# What you should do
Pictures are not part of the copy. Write out exactly the lines from the line with "The width and" through the end of the entries below.
╭─ Information supplied
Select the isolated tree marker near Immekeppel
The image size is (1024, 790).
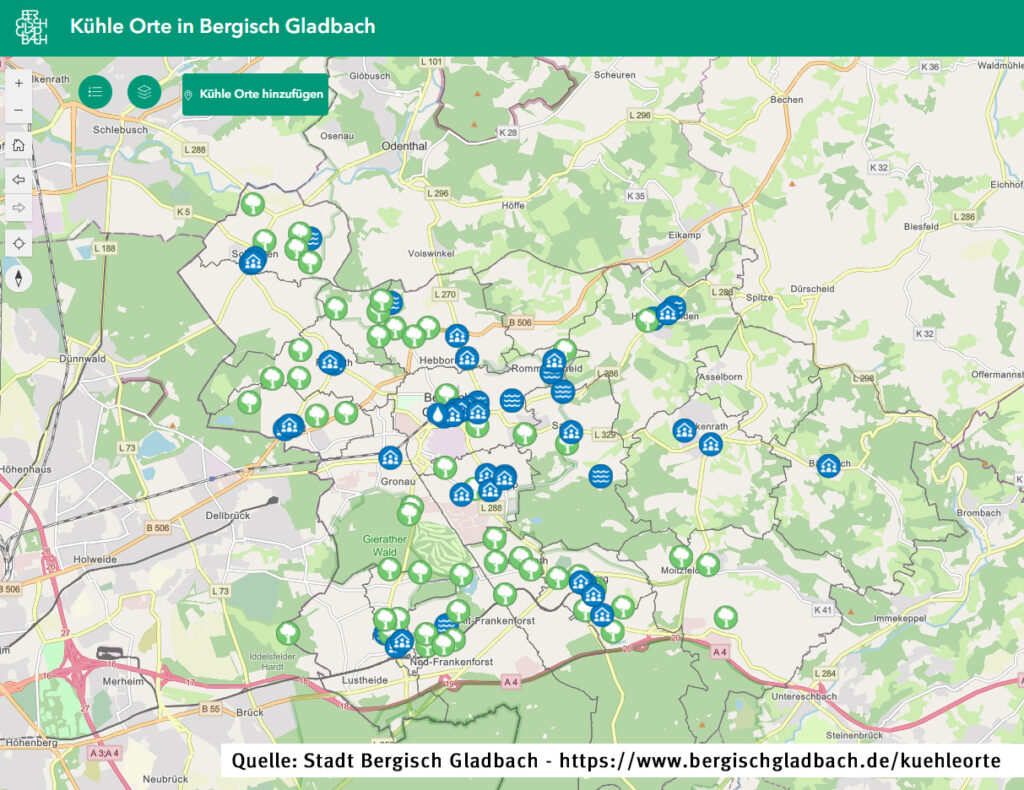pyautogui.click(x=725, y=617)
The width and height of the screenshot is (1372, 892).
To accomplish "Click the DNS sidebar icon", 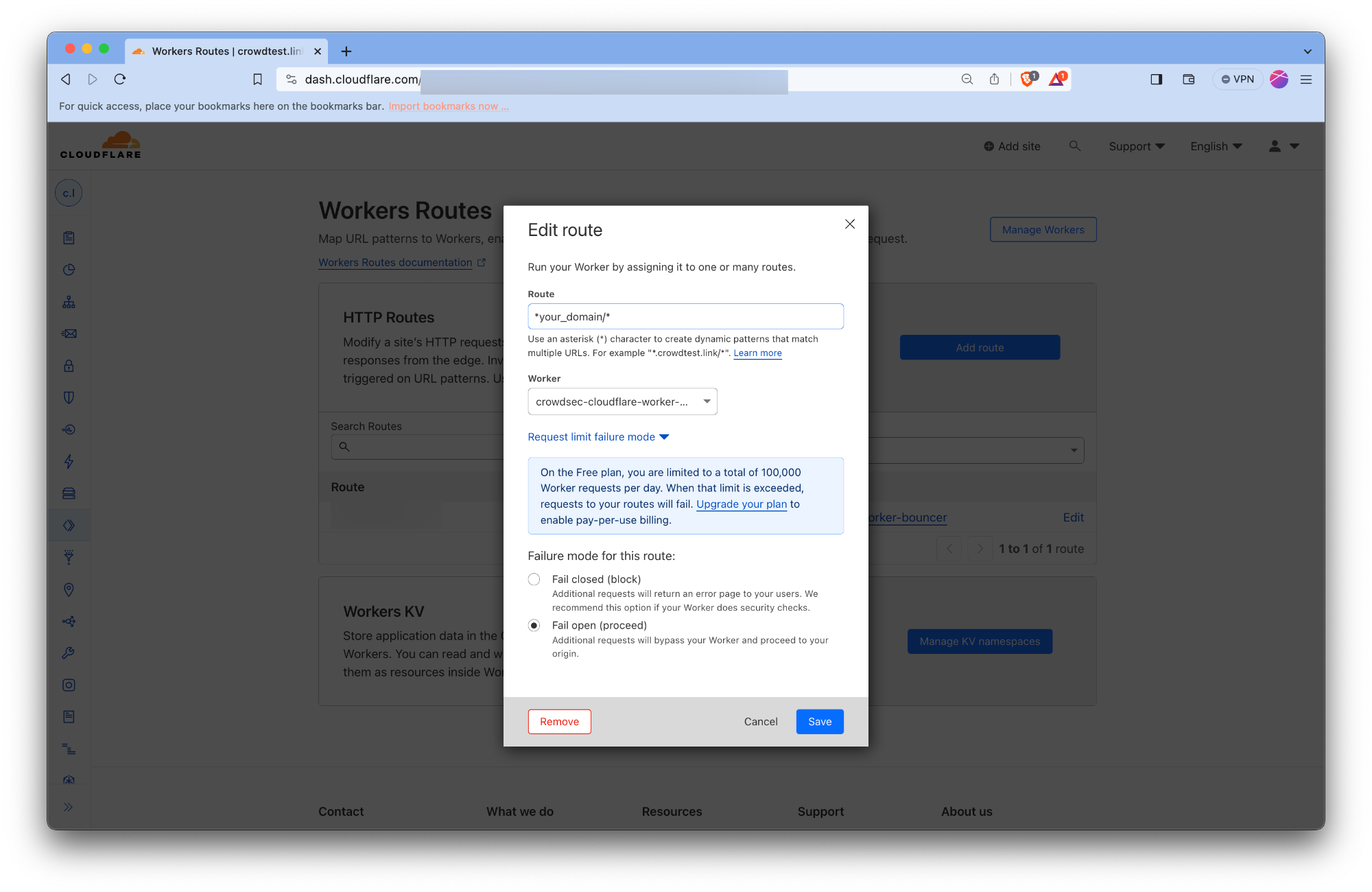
╰─
# Exercise answer
The width and height of the screenshot is (1372, 892).
To accomplish "Click the DNS sidebar icon", 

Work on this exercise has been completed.